Kantar Media National TV Ratings (8:45PM / 8:30 PM / 9:30PM / 9:15PM PST)
| Pilot Episode | Finale Episode | Peak | Average |
|---|---|---|---|
| 25.0% January 9, 2017 (8:45PM PST) | 25.0% September 22, 2017 (9:30PM PST) | 27.8%, 25.0% January 12, 2017 (8:45PM PST), September 22, 2017 (9:30PM PST) | TBD |

==Production==

===Title change===
The initial title for the series was The Second Wife. However, the Wife titles became redundant, and thus the title was later renamed by the management as A Love to Last.

===Timeslot change===
On January 23, 2017, A Love to Last was moved to a later timeslot at 9:30pm after the 2016 series of Till I Met You ended to give way for My Dear Heart.

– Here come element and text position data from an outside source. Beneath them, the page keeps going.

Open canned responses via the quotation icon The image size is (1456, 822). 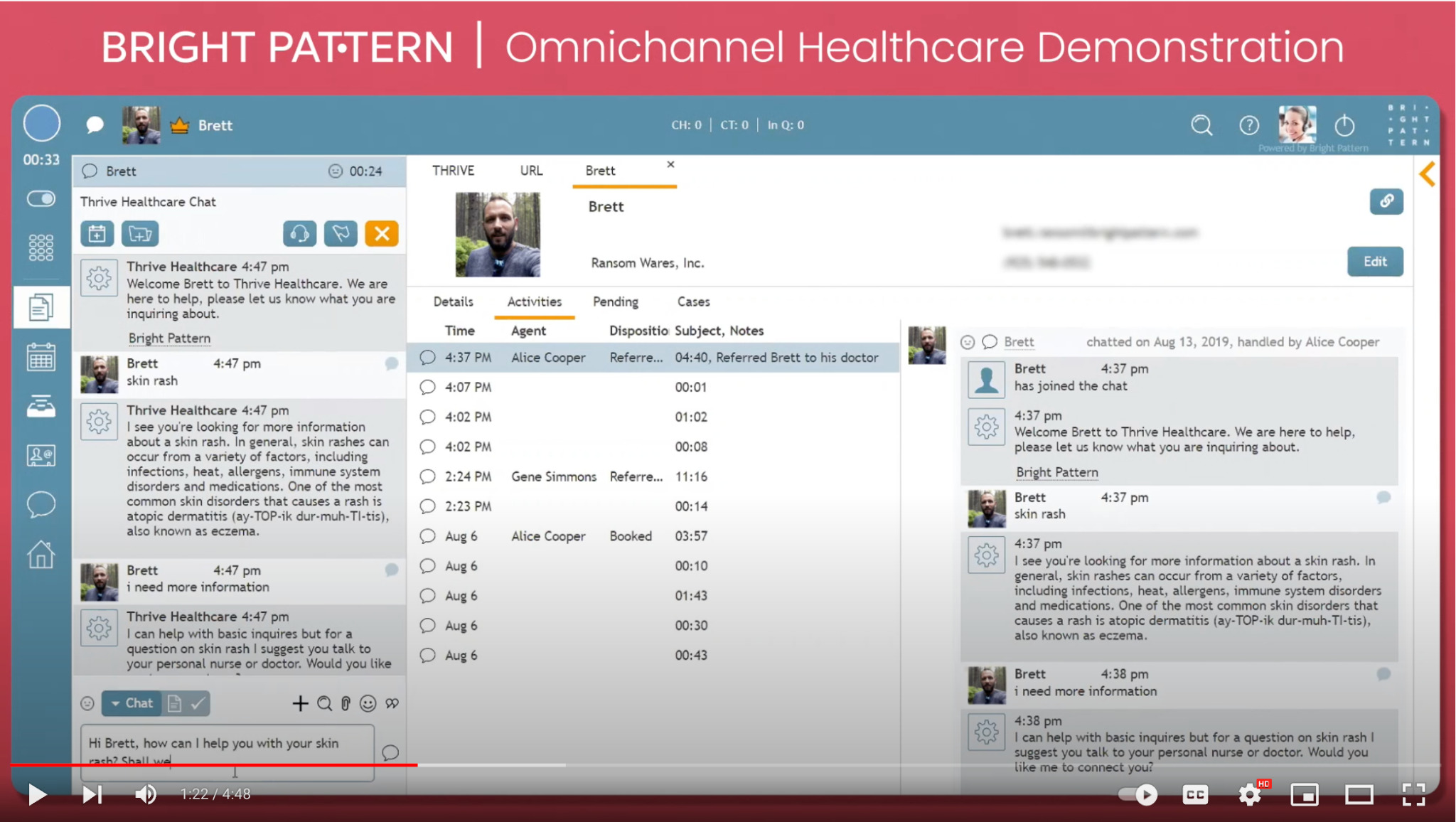[x=392, y=703]
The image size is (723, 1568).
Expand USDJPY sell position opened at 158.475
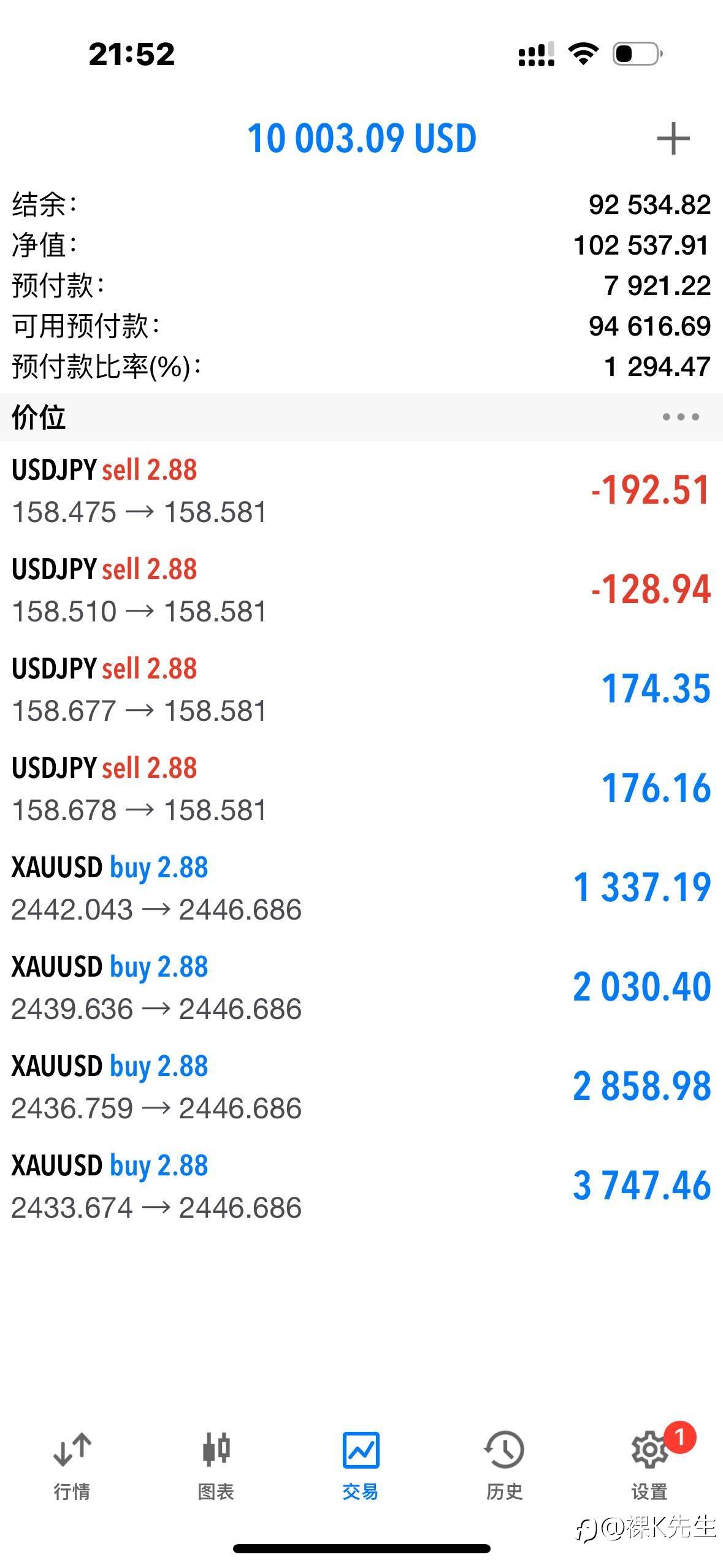(x=361, y=491)
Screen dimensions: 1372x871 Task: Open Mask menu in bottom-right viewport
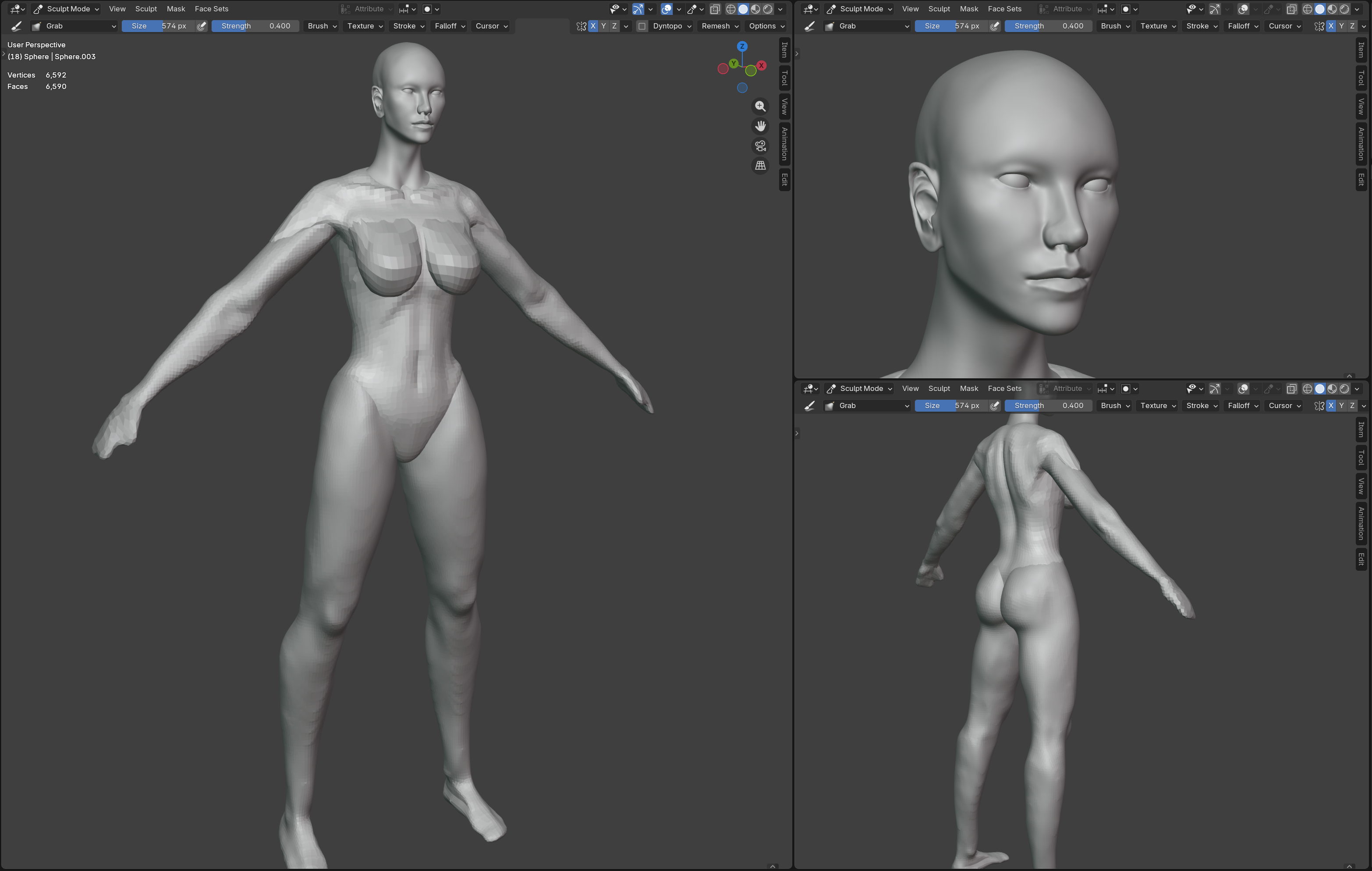coord(968,389)
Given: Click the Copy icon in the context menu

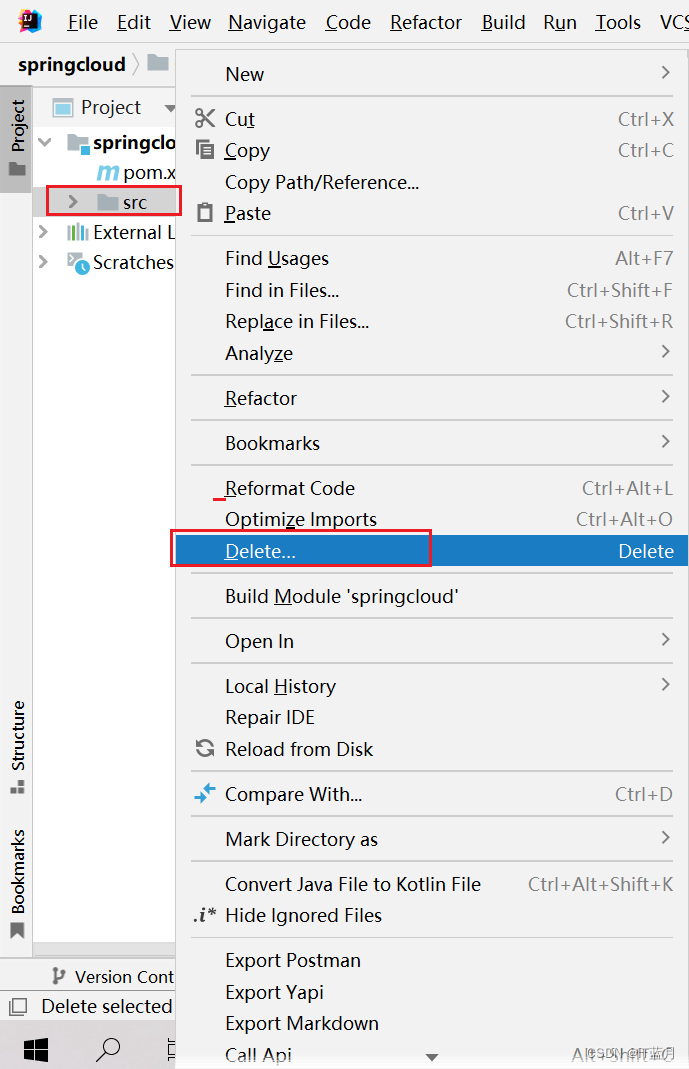Looking at the screenshot, I should pos(205,150).
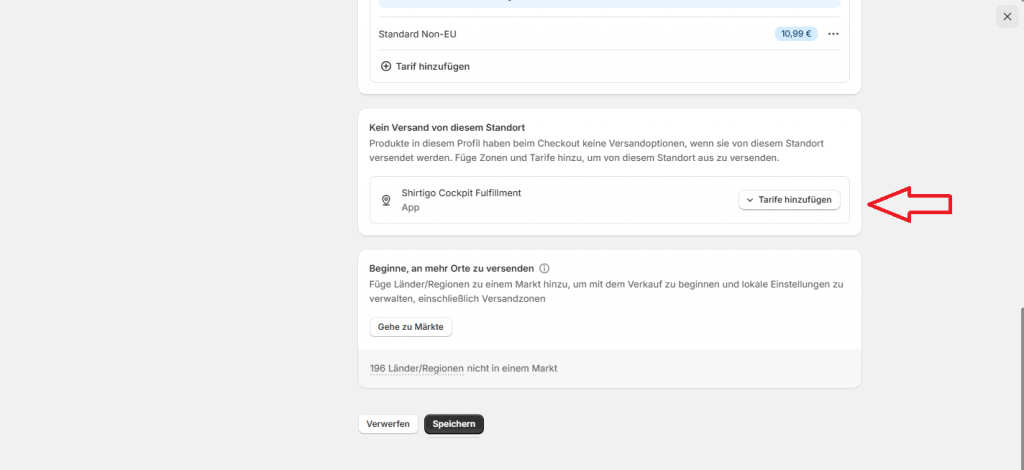
Task: Select the Standard Non-EU rate name
Action: tap(417, 34)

==International broadcast==

| Country | Network | Title | Date |
|---|---|---|---|
| Kenya Kenya | KTN | A Love to Last | May 16, 2019 |
| Peru Peru | Panamericana | Un Amor Duradero | 2022 |

Aired Internationally via Netflix

==Remake and adaptations==
A Mexican remake titled Te esperaba is currently produced by TelevisaUnivision and is scheduled to premiere in February 1, 2027 on Las Estrellas. The series stars Valentina Buzzurro in her first lead role as Sofía Canseco alongside David Chocarro as Antonio Reyes.